**Exercise requirements**:
Using the data below, copy every line that contains the word "computer".

**Exercise material**:
*** Block opens ***
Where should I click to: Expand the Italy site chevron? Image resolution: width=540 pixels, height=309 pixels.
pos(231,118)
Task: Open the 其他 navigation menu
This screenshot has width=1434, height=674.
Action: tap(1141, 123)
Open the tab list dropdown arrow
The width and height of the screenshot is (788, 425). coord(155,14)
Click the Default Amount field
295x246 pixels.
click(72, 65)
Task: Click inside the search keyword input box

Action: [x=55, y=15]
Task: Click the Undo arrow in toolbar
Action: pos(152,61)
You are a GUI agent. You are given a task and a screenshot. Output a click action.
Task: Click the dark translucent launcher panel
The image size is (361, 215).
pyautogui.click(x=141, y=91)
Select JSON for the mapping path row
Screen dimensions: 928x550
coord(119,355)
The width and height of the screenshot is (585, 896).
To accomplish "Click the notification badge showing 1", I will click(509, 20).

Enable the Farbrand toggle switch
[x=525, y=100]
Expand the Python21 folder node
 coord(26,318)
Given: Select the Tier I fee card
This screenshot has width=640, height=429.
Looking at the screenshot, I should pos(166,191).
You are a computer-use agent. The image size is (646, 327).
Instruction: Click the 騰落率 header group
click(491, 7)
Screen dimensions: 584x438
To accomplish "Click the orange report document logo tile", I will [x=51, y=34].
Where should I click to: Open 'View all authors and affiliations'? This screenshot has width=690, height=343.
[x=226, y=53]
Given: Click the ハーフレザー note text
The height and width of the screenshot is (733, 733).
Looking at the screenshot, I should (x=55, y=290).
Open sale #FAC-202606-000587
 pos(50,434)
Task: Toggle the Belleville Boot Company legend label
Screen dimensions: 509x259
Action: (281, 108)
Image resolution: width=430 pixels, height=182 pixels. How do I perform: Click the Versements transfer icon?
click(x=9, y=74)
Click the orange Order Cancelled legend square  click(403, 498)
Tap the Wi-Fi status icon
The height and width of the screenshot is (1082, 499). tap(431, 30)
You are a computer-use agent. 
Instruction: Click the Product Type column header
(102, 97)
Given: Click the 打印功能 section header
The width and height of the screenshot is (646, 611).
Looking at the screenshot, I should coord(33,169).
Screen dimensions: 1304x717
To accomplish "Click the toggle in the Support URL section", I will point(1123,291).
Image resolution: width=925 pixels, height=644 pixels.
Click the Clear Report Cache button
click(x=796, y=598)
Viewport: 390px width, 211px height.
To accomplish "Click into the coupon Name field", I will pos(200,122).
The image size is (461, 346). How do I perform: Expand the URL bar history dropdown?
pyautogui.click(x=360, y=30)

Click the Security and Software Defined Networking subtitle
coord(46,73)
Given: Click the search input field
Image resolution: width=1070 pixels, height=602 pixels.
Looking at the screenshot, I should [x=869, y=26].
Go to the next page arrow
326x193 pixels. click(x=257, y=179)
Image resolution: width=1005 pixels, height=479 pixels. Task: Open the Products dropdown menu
*** Block closes ***
**Response box**:
You are a computer-use agent. The image size is (646, 327).
You are a computer-use agent. 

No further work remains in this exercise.